Israel responded by tightening the blockade it has imposed since the Islamist Hamas movement, which is branded a terrorist outfit by Israel and the West, violently seized power in Gaza in June 2007.
The Israeli authorities nonetheless opened crossings on Friday to allow the delivery of vital humanitarian aid to the impoverished and overcrowded territory where 1.5 million Palestinians live.
Officials said 80 truckloads of badly-needed supplies were being taken into Gaza.
At the same time, the Israeli government issued dire warnings to Gaza militants, saying the Jewish state would strike back hard if attacks continue.
“I will not hesitate to use Israel’s strength to strike at Hamas and Islamic Jihad,” Prime Minister Ehud Olmert said in an interview with Al-Arabiya television on Thursday, adding ominously: “We have very great and destructive strength which we do not wish to use.”
“I think of the tens of thousands of children and innocents who will be in danger as a result of Hamas’s actions,” he said.
Foreign Minister Tzipi Livni, who hopes to replace Olmert as prime minister after the February 10 election, also vowed Israel would fight back.
“Enough is enough.
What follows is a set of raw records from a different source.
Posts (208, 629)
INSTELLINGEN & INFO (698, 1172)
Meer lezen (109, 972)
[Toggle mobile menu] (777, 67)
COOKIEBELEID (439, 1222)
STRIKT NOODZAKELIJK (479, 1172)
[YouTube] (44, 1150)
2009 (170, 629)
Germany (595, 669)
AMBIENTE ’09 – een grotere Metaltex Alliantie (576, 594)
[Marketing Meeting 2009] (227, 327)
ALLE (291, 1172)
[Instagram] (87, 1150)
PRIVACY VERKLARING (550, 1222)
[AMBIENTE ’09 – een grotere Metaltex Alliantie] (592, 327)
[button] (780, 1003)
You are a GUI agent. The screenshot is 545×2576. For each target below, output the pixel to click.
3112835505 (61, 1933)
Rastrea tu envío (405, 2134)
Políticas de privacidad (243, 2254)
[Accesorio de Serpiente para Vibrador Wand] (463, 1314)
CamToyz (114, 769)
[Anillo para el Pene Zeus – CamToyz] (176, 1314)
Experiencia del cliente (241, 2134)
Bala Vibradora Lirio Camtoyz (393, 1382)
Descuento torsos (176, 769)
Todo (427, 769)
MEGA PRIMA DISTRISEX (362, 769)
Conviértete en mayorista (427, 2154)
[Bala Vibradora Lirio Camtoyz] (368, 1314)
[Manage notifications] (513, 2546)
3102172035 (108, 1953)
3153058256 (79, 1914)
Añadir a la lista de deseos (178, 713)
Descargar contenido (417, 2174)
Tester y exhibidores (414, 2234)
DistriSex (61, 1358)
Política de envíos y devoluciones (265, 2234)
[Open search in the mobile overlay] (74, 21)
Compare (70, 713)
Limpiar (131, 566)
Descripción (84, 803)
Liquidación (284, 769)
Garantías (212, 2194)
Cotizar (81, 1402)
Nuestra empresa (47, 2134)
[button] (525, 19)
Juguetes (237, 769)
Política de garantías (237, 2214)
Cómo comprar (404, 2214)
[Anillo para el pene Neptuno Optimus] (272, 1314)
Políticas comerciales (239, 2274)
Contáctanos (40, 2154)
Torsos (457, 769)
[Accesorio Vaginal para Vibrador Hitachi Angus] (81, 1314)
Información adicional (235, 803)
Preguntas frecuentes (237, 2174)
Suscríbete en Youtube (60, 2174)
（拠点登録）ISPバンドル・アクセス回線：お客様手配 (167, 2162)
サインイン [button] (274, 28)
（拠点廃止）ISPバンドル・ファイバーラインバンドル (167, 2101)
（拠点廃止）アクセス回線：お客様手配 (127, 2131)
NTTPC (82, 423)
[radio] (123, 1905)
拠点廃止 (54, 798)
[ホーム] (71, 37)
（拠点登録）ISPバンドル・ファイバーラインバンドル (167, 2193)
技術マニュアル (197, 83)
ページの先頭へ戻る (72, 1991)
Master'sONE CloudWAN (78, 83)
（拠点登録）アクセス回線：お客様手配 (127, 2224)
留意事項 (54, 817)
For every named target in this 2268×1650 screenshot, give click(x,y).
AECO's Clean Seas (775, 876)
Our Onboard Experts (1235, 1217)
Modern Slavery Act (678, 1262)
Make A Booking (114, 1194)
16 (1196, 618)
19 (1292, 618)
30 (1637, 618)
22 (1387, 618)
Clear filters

The situation is going to change,” Livni said in Cairo on Thursday after meeting Egyptian President Hosni Mubarak to discuss the situation in Gaza.
Since the Egyptian-mediated ended last week, Israel has threatened to launch a major offensive on Gaza, and top leaders called for the toppling of Hamas, considered a terrorist group by Israel and the West.
Hamas — which is sworn to the destruction of the Jewish state — has warned in turn that it would retaliate by resuming suicide bombings inside Israel. The last such attack was in January 2005.
Popular pressure for an all-out military operation in Gaza is mounting in Israel.
“The systematic shelling of civilians in Israel’s communities is a war crime and a crime against humanity. The state of Israel has to protect its citizens,” the mass-selling Yediot Aharonot said.
The conservative Jerusalem Post called for the “methodical elimination” of Hamas leaders.
“Once begun, Israel’s battle against Hamas must be terminated only when the Islamists lose their governing capacity,” the English-language newspaper said.